Entenda o motivo do processo
O contrato entre Flamengo e Texaco previa exclusividade e vigência entre janeiro de 2025 e dezembro de 2026. No fim de junho, o clube comunicou a intenção de encerrar a parceria por meio de um aviso prévio de 90 dias, o que manteria o vínculo válido até o fim de setembro. Em julho, no entanto, o Flamengo anunciou o retorno da Lubrax como patrocinadora. Para a Texaco, essa assinatura ocorreu antes do encerramento oficial do acordo anterior, configurando violação da cláusula de exclusividade.
O que a Texaco pede na Justiça
Além da indenização de R$ 1,5 milhão, a Texaco pediu a suspensão dos dois pagamentos restantes do contrato, referentes aos meses de agosto e setembro, cada um no valor de R$ 400 mil. A empresa também solicitou a retirada imediata de sua marca dos espaços e ativos ligados ao Flamengo. A Justiça, porém, negou esses pedidos de urgência em duas ocasiões.

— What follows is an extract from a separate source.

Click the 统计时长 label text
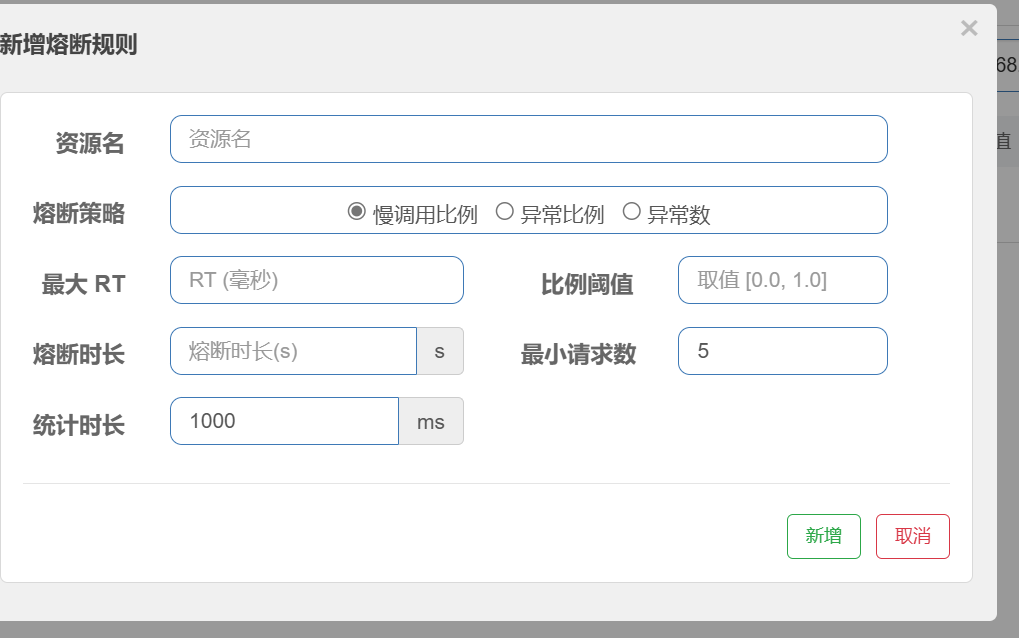 (x=79, y=425)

O Flamengo apresenta interpretação diferente sobre o fim do acordo. O clube entende que eventuais obrigações relacionadas à rescisão só poderiam ser cobradas após a conclusão do período de aviso prévio de 90 dias, e por isso contesta a leitura da Texaco sobre a quebra de exclusividade.
As negativas da Justiça aos pedidos de urgência não representam o julgamento definitivo do caso. O mérito da ação ainda não foi analisado, e a discussão sobre eventual quebra contratual segue em aberto entre as partes.